If one portrait slide is 1080 × 1350 px, the master canvas must be an exact multiple of 1080 pixels wide:
master_width = slide_width × slide_count
master_height = slide_height
Examples:
| Slides | Master canvas |
|---|---|
| 3 | 3240 × 1350 |
| 5 | 5400 × 1350 |
| 7 | 7560 × 1350 |
Why seams break
The most common failures happen before slicing:
- The master image was resized to a width that does not divide into whole pixels.
- Text, faces, or logos sit directly on a cut boundary.
- Individual tiles are resized again after export.
- Filenames do not preserve the posting order.

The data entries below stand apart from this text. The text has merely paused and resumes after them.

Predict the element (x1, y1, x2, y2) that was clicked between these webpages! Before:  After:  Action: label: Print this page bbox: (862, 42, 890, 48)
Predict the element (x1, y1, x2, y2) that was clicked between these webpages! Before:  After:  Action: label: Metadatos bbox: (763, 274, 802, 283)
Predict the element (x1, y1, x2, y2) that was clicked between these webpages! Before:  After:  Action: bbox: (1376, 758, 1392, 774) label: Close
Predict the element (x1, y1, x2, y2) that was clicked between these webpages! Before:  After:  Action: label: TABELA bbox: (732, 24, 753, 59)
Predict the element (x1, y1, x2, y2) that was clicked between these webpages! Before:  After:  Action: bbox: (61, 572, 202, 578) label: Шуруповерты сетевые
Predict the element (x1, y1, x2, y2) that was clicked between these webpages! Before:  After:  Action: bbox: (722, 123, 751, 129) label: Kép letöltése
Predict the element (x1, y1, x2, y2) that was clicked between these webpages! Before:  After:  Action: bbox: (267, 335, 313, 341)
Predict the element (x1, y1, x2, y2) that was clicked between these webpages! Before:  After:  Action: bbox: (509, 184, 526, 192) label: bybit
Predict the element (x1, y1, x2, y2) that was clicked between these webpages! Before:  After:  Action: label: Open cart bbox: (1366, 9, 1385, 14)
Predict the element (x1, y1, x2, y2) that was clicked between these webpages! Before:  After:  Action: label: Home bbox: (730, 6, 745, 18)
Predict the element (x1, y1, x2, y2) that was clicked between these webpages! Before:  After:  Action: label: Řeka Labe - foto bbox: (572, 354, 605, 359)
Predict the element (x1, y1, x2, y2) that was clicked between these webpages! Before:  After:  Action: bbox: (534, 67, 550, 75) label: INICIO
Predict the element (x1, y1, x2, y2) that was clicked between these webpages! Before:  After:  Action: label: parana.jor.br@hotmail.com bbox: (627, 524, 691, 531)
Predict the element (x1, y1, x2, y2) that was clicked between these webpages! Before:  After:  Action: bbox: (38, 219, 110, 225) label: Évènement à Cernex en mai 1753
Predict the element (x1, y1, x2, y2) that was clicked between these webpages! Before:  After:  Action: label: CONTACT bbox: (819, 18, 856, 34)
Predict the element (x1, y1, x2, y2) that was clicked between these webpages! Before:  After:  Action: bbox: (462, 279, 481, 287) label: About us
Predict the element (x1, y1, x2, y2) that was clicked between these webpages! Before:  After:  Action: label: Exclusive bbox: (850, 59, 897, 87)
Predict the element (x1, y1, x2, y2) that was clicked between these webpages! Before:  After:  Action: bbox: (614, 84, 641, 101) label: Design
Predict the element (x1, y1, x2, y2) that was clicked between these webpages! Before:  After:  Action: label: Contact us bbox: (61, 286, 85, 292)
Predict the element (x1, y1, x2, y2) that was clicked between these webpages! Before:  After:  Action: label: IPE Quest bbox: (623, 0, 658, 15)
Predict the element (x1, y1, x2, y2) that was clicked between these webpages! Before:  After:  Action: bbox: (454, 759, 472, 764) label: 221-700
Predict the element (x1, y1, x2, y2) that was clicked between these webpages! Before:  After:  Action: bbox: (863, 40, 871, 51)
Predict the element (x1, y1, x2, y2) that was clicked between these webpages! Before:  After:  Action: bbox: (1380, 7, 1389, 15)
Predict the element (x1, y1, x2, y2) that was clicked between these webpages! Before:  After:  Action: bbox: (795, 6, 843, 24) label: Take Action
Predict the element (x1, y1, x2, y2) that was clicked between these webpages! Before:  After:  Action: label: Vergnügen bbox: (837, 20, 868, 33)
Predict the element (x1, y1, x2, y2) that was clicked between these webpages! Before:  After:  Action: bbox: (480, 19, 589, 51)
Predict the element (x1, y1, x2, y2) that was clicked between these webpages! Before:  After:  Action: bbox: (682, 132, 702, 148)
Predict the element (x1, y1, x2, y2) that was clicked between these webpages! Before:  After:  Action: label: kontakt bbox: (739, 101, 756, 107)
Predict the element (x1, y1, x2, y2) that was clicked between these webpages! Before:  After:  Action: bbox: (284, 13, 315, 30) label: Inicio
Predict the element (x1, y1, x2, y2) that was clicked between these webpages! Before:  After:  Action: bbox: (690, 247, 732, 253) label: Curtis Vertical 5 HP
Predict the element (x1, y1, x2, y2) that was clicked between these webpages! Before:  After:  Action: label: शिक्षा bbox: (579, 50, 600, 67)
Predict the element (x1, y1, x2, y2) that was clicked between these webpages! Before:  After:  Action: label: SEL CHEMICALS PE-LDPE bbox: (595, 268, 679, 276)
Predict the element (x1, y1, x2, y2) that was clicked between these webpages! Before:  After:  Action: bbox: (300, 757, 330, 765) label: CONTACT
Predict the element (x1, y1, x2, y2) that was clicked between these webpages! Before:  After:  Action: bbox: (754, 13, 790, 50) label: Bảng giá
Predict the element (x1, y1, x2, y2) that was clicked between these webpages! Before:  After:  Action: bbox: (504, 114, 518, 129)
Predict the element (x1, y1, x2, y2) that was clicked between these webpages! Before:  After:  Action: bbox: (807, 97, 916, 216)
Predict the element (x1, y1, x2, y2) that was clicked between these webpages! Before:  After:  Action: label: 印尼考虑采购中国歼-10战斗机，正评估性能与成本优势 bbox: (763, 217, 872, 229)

- Different compression settings are applied to different tiles.
A reliable export workflow
- Choose the final slide ratio.
- Multiply the slide width by the number of slides.
- Add guides at every slide boundary.
- Finish the composition on the single master canvas.
- Export the master once.
- Split it into equal horizontal sections.
- Test the numbered pieces in an Instagram draft on the actual phone.
For private client artwork, the safest splitter is one that does not upload the source image. I built Image Splitter Online around that constraint: the image is processed locally in the browser, cut lines are previewed before export, and PNG, JPG, WebP, or ZIP output is available without an account.
A small implementation detail
If you are building your own splitter, distribute remainder pixels deterministically instead of rounding every tile independently. For a width W and N columns:
const base = Math.floor(W / N);
const remainder = W % N;
const widths = Array.from(
{ length: N },
(_, i) => base + (i < remainder ? 1 : 0)
);
That guarantees the exported widths sum back to the source width. It also avoids the one-pixel gaps or overlaps that appear when every cut boundary is rounded separately.
The final check is visual: reconstruct the row from the exported files and verify it matches the master exactly before publishing.